Possibly 1 Cor 11.29-30 happens, the consequences of confession without change. Often we need help from the Body of Christ to overcome long term habits or unBiblical attitudes and behaviours. James 5.16 says we need to confess to each other for healing. I expect this applies to inner healing as well as physical healing. The Lord's table can be a time of community, sharing and confessing, seeking help from one another.
Cherry, this passage says that God will bring discipline upon the believer who takes the Lord's Supper in a manner not acceptable to God.
Alex, regarding long term habbits note these two sites:
I would like to know do you have to be a Pastor to give communion? And why do church do communion first Sunday of the month and not as often as we come together, according to scripture, doing it in remembrance of Jesus!
Joan, there is no standard in Scripture that states you have to be a pastor to give communion. Some churches or assemblies do have communion every Sunday. It is a matter of choice.
to: Joan Richard,
the Passover should only be done in it season (once a year, read Number 9), and I have not located a scripture yet that states the priest is the only one to give it (still looking tho)
An unusual situation has just arisen. I am taking the service at a URC church. Although I have led communion for over forty years, I’m not licensed to do it at this church. The Elder who will do it is licensed but has never done it before. Ludicrous.
Grant is communion only for believers? Can unbelievers take communion or is that taking it unworthily? What is required of a Christian before taking communion? Is it just recognizing any unconfessed sin and asking forgiveness for it? Thanks
Scott, the issue in this chapter has to do with the manner of taking communion and not whether we are personally worthy for none of us are.
Grant when a pastor is directing communion during a church service shouldn’t he state that partaking in communion is only for believers and that unbelievers should abstain? And shouldn’t the pastor proclaim that believers should examine themselves and deal with any unconfessed sin before partaking in communion? Thanks
Scott, yes on both. However, the explanation of communion is for believers only should be done delicately.

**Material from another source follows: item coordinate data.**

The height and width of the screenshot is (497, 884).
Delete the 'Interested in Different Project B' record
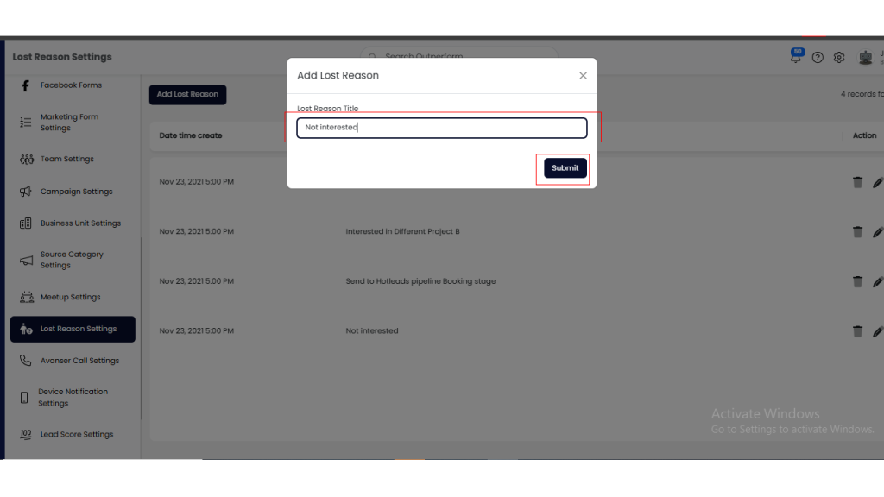click(857, 232)
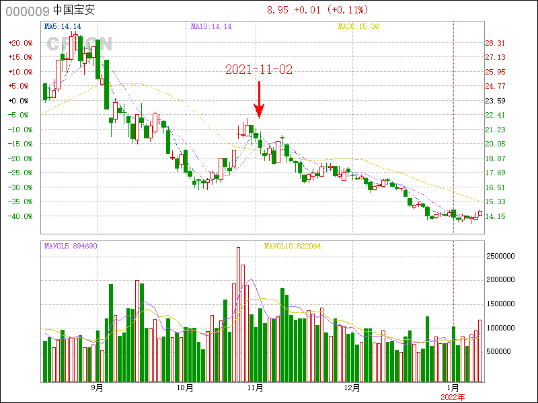Screen dimensions: 538x403
Task: Select the MA5:14.14 indicator label
Action: click(x=62, y=26)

Hi Grant, what is your interpretation of (2 Corinthians 13:5 Examine yourselves, whether ye be in the faith; prove your own selves. Know ye not your own selves, how that Jesus Christ is in you, except ye be reprobates?)?
Is this a call to examine your fruits or works as a test for the authenticity of ones profession of faith?
Scott, this verse probably refers to a challenge to test the Corinthians’ faith in terms of sanctification. This is similar to 1 Co 16:13. Paul had used the negative use for “test” or “prove” in 1 Co 9:27, “disapproved.” That is, disapproved for service. See my study there.
Thus, faith here is not objective faith rooted in doctrine but subjective trust in what God says. It is the living faith of the believer who faithfully walks according to God’s Word.
The use of the reflexive pronoun “yourselves” emphasizes the idea that they were to look more to themselves than to Paul or others (2 Co 13:3).
There is a clear assertion that Christ was “in” them, thus asserting that they were Christians.
The Greek softens the word “reprobates” to “somewhat reprobates.” That is, they failed the test of Christian living.
For the people who have asked “what if i sin and take part in bread and wine for apologizing of my sin”. You will receive your forgiveness from Lord but if you keep sinning again, Iam afraid that you will not have any progress in life.You will keep ending up in same position like a log in Well.
Richard, your point is a bit unclear to me. Do you mean that is wrong to take part in communion again if you sin after taken a previous communion that a person should not take part in the second communion?
Should a person be baptized to be a part of the Lords table
Bets, evidently not because there is no Scripture that indicates that. However, this statement does not diminish either ordinance for the local church.